Documented in hystar_sim

#' Simulate data from the HysTAR model
#'
#' @description With this function, you can simulate observations from the
#'   HysTAR model, given its parameter values.
#'
#' # The HysTAR model
#' The HysTAR model is defined as:
#'
#'   \eqn{ y_t = \begin{cases} \phi_{00} + \phi_{01} y_{t-1} + \cdots +
#'   \phi_{0 p_0} y_{t-p_0} + \sigma_{0} \epsilon_{t} \quad \mathrm{if}~R_{t} = 0 \\
#'   \phi_{10} + \phi_{11} y_{t-1} + \cdots + \phi_{1 p_1} y_{t-p_1} + \sigma_{1} \epsilon_{t}
#'   \quad \mathrm{if}~R_{t} = 1, \\ \end{cases} }
#'
#'   with \eqn{ R_t = \begin{cases} 0 \quad \quad \mathrm{if} \, z_{t-d} \in (-\infty, r_{0}] \\
#'   R_{t-1} \quad \mathrm{if} \, z_{t-d} \in (r_0, r_1] \\ 1 \quad \quad \mathrm{if} \, z_{t-d}
#'   \in (r_1, \infty), \\ \end{cases} }
#'
#'   where \eqn{p_j} denotes the order of regime \eqn{j \in \{0,1\}} with
#'   coefficients \eqn{\phi_{j0}, \dots, \phi_{j p_j \in (-1, 1)}},
#'   \eqn{\sigma_{j}} is the standard deviation of the residuals, and \eqn{d \in
#'   \{0, 1, 2, \dots\}} is a delay parameter. The parameters of primary interest are
#'   the thresholds \eqn{r_0 \le r_1}. We let \eqn{t = 0, 1, 2, ..., T}, where \eqn{T}
#'   is the number of observations.
#'
#' @author Daan de Jong.
#'
#' @references Li, Guodong, Bo Guan, Wai Keung Li, en Philip L. H. Yu.
#' ‘Hysteretic Autoregressive Time Series Models’. Biometrika 102, nr. 3
#' (september 2015): 717–23.
#'
#' Zhu, Ke, Philip L H Yu, en Wai Keung Li. ‘Testing for the Buffered
#' Autoregressive Process’. Munich Personal RePEc Archive, (november 2013).
#'
#' @details Some details:
#'   * To simulate `y`, 50 burn-in samples according the starting regime are used.
#'   * The coefficients imply a stationary process of \eqn{y_t} if
#'     \eqn{\sum_{i=1}^{p_0} \phi_i^{(0)} < 1} and
#'     \eqn{\sum_{i=1}^{p_1} \phi_i^{(1)} < 1}. See Zhu, Yu and Li (2013), p5.
#'
#' @param z A numeric vector representing the observed threshold variable.
#'   You can simulate `z` with [z_sim()]. Can not have missing values.

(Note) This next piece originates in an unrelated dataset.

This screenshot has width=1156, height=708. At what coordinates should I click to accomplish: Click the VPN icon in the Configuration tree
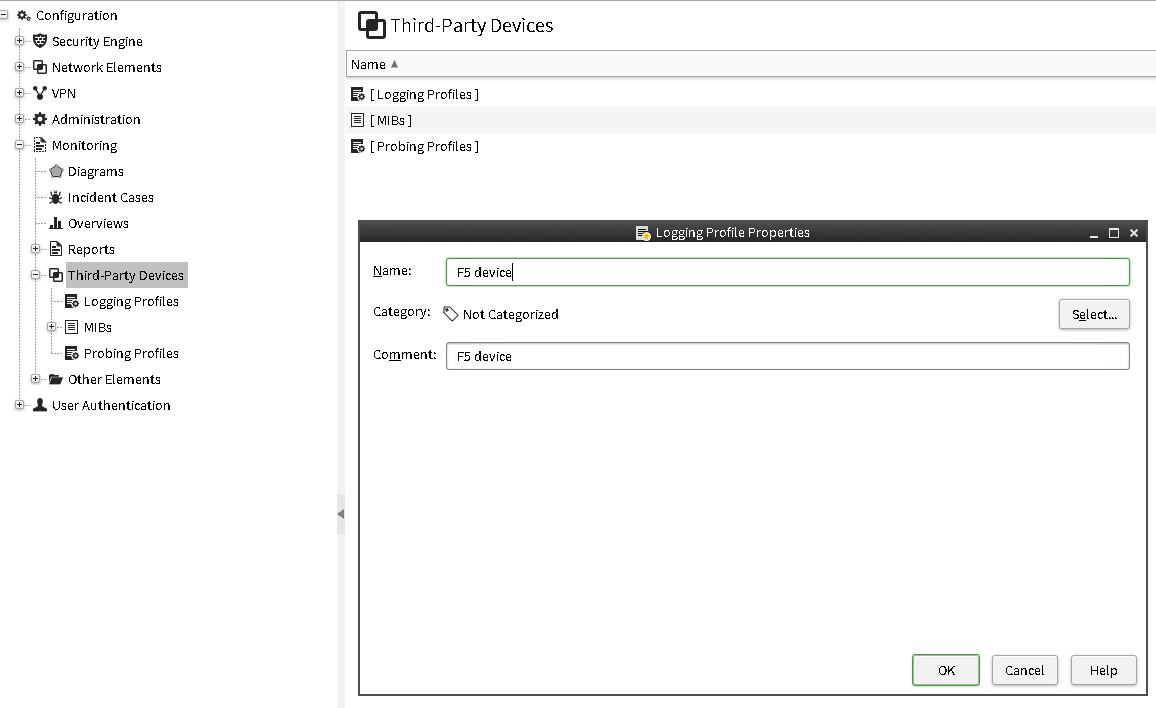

#' @param r A numeric vector of length 2, representing the threshold values
#'   \eqn{r_0} and \eqn{r_1}. The values must be inside the range of z, that is,
#'   larger than `min(z)` and smaller than `max(z)`. Otherwise, only one regime will
#'   be active so you might as well simulate an AR process, e.g. with [arima.sim()].
#'   If you simulated `z` with `z_sim()` and `start_hyst = TRUE`, make sure to
#'   set the threshold values around the middle of the range of `z`, otherwise,
#'   the start will not be hysteretic.
#' @param d A positive whole number representing the value of the
#'   delay parameter. It must be smaller than `length(z)`.
#' @param phi_R0 A vector containing the constant and autoregressive parameters
#'   \eqn{(\phi_0^{(0)}, \phi_1^{(0)}, \dots, \phi_{p_0}^{(0)})} of Regime 0.
#'   Note that the first value of this vector is *always* interpreted as the
#'   constant, so for an AR(1) process with no constant, you must use
#'   `phi_R0 = c(0, .5)`, for example. Both orders must be smaller than `length(z)`.
#'   For valid standard errors of the estimates in [hystar_fit()], the coefficients
#'   should imply that `y` is stationary, see Details.
#' @param phi_R1 The same as `phi_R0`, but for Regime 1.
#' @param resvar A numeric vector of length 2 representing the variances of the
#'   residuals \eqn{\sigma_{(0)}^2} and \eqn{\sigma_{(1)}^2}. The residuals are
#'   sampled from a normal distribution in the current implementation, but note
#'   that the model is defined for any i.i.d. vector of residuals with zero mean and
#'   finite variance.
#' @param start_regime Optionally, a 0 or 1 that indicates which regime should be the
#'   first, in case the `z` variable starts in the hysteresis zone.
#'   This is only necessary when you use your 'own' `z` variable
#'   AND `z` starts in the hysteresis zone.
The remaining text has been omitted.